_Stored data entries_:
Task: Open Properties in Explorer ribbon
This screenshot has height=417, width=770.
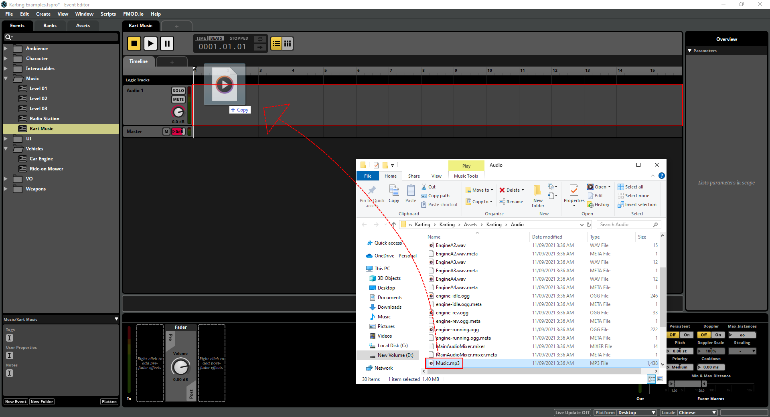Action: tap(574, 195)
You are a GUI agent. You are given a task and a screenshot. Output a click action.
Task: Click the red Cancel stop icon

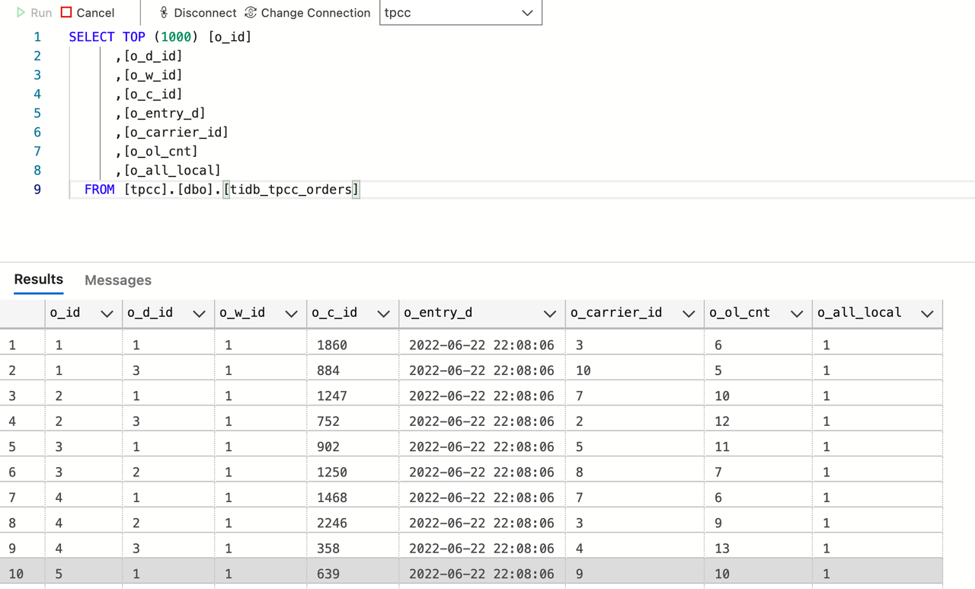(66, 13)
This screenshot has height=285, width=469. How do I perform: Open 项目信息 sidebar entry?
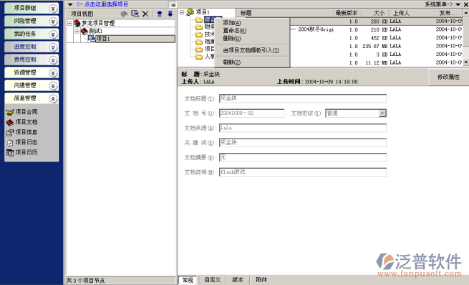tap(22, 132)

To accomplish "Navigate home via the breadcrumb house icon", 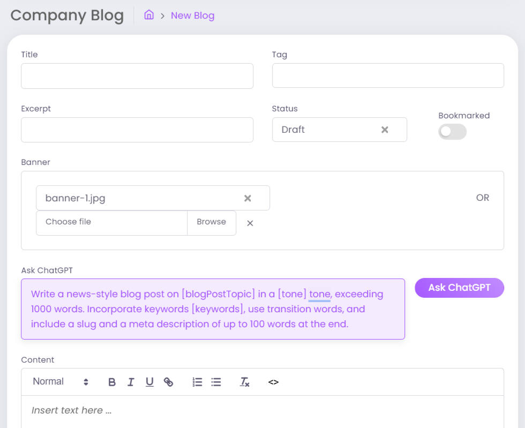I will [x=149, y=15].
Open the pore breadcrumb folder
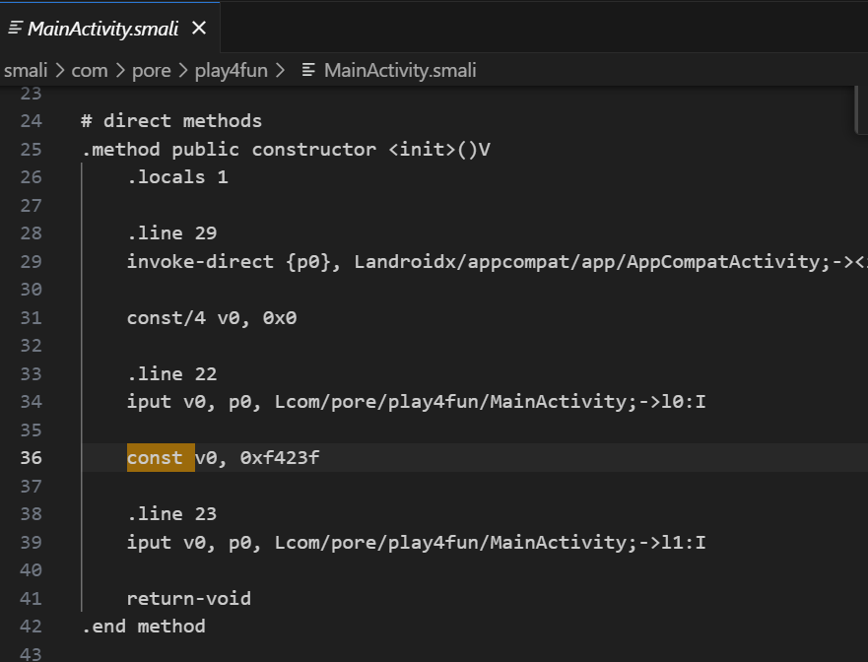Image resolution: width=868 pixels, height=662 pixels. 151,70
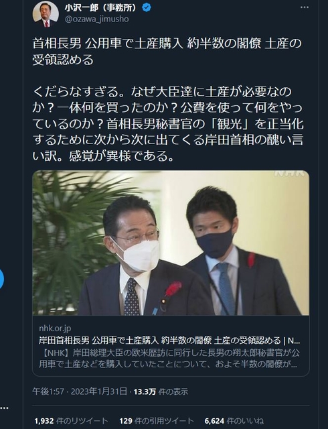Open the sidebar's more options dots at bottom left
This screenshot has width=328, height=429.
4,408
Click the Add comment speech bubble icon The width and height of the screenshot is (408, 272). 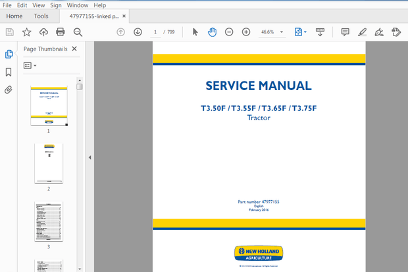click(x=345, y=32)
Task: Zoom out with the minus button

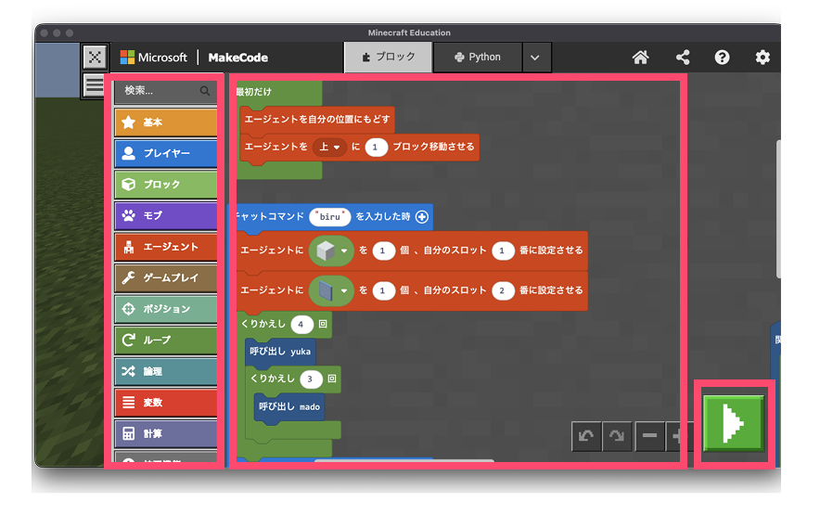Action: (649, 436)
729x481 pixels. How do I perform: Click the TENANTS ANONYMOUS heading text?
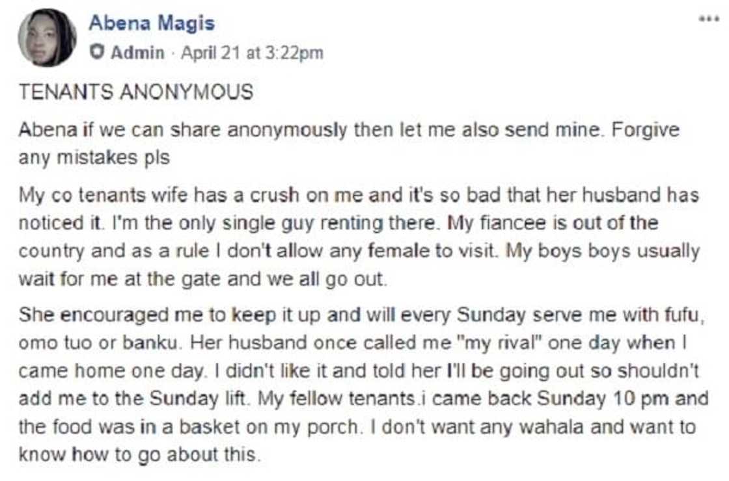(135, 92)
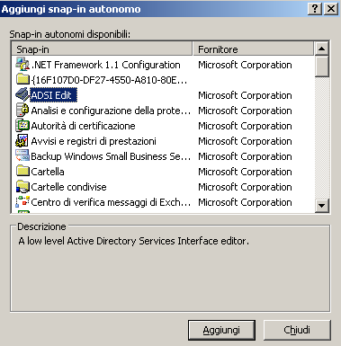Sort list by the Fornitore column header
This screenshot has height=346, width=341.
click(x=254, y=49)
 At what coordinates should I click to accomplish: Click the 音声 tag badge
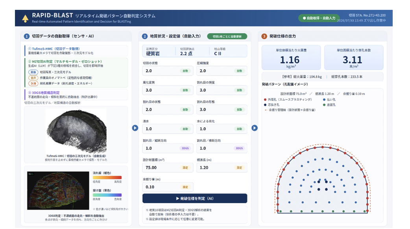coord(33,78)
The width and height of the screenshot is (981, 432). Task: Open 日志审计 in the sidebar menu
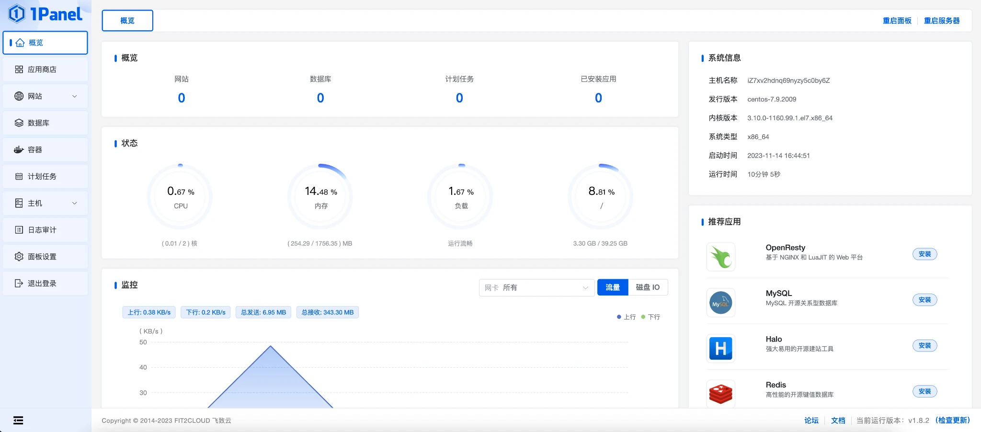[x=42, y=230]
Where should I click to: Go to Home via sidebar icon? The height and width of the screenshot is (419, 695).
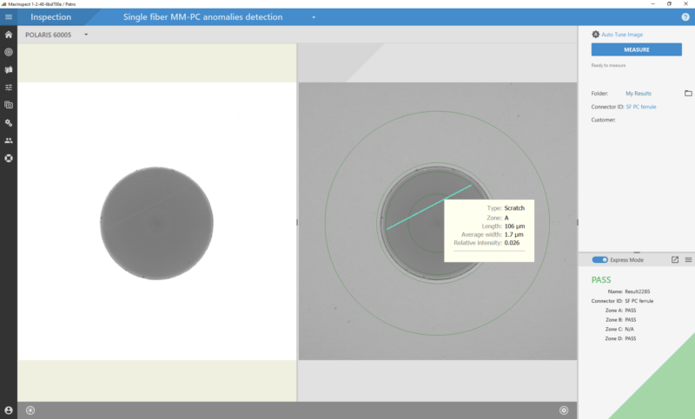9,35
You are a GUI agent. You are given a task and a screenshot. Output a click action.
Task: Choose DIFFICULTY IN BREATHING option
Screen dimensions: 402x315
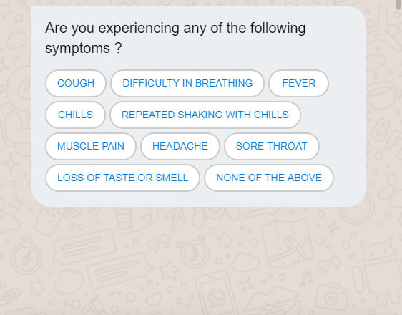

_WHAT YOU NEED TO DO_: Set down, exactly as written above, each line from the one with "729x481 pixels. How" through the one with "Task: Choose DIFFICULTY IN BREATHING option", and skip the pictures.

_EXPECTED OUTPUT_:
729x481 pixels. How do I perform: Click the TENANTS ANONYMOUS heading text?
(135, 92)
Sort list by the Fornitore column header
This screenshot has height=346, width=341.
click(x=254, y=49)
 At what coordinates should I click to accomplish: Click the 音声 tag badge
coord(33,78)
The width and height of the screenshot is (981, 432). Task: Open 日志审计 in the sidebar menu
[x=42, y=230]
Where should I click to: Go to Home via sidebar icon? The height and width of the screenshot is (419, 695).
9,35
You are a GUI agent. You are given a task and a screenshot. Output a click action.
Task: Choose DIFFICULTY IN BREATHING option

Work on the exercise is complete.